What you have to do
Everything from the line containing "Where should I click to: Click" through the final line below must be output exactly, both ends included, with nothing else and no pictures.
··· Task material ···
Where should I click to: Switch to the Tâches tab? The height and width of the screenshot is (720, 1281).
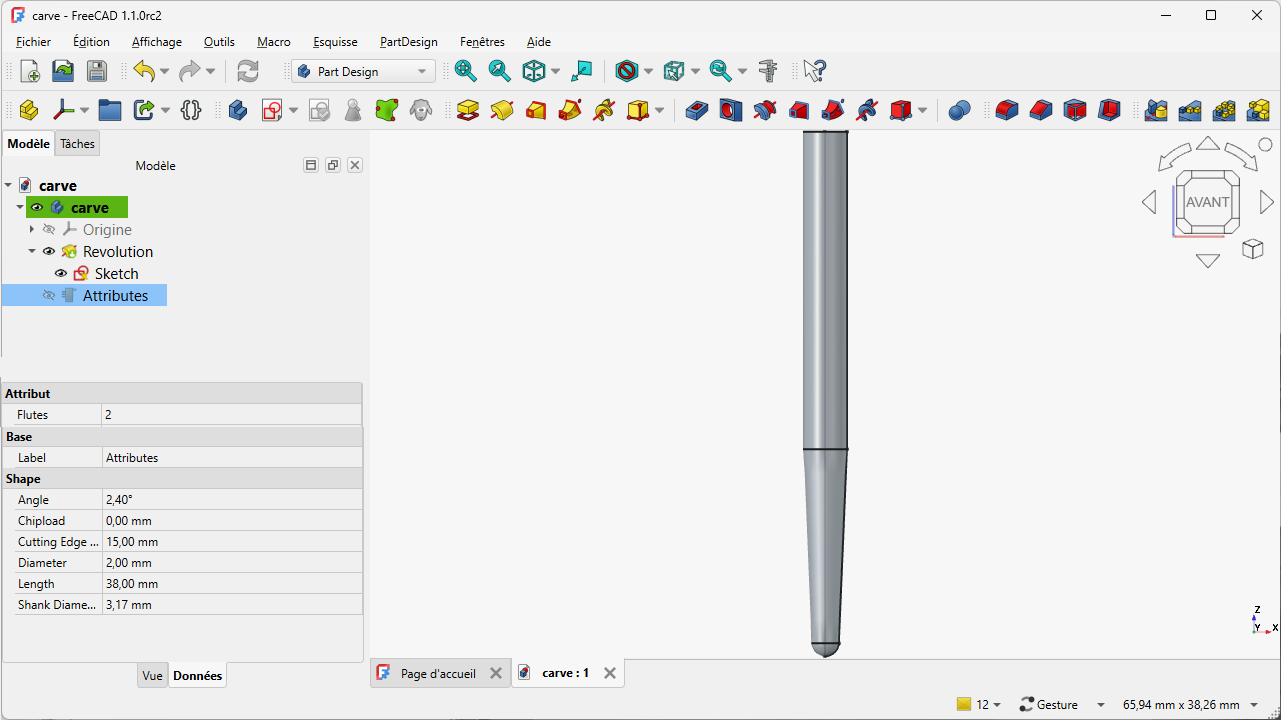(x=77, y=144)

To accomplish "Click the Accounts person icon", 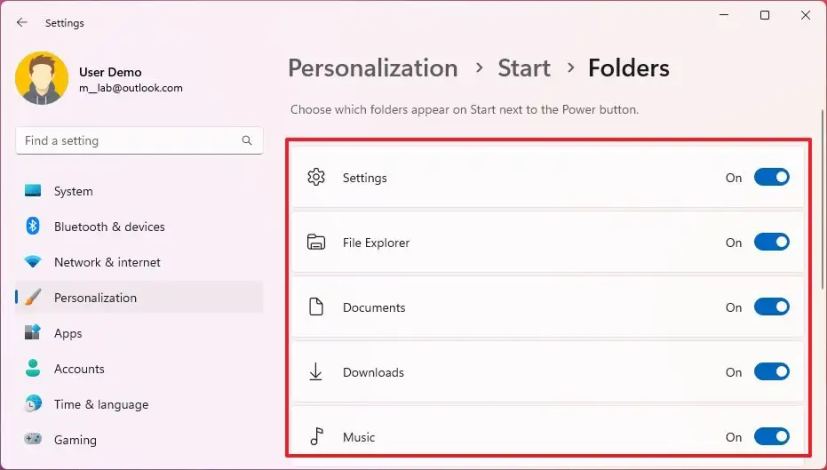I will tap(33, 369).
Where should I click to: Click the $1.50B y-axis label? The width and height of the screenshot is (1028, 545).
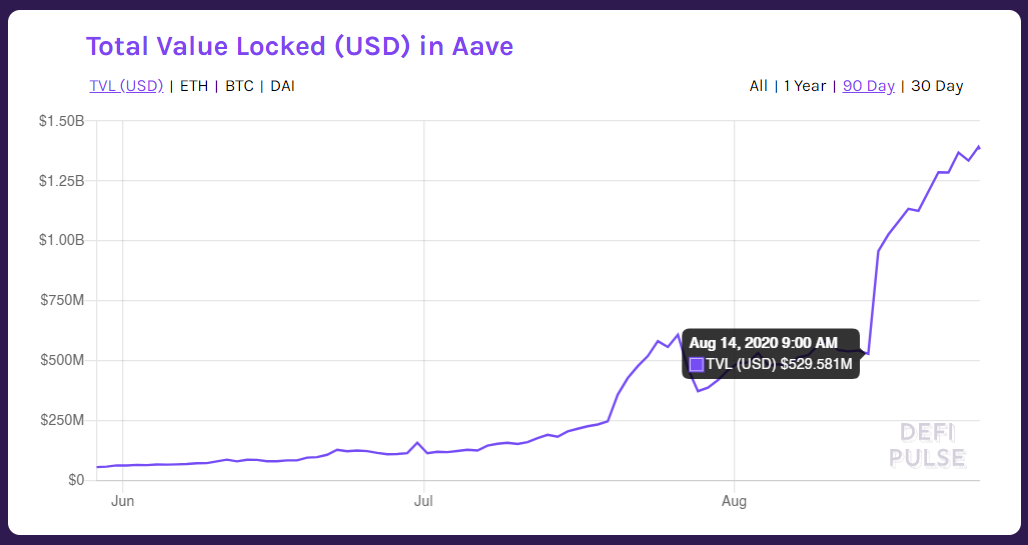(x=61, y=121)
···
Written answer
Where should I click to: Click the $1.50B y-axis label? The width and height of the screenshot is (1028, 545).
(x=61, y=121)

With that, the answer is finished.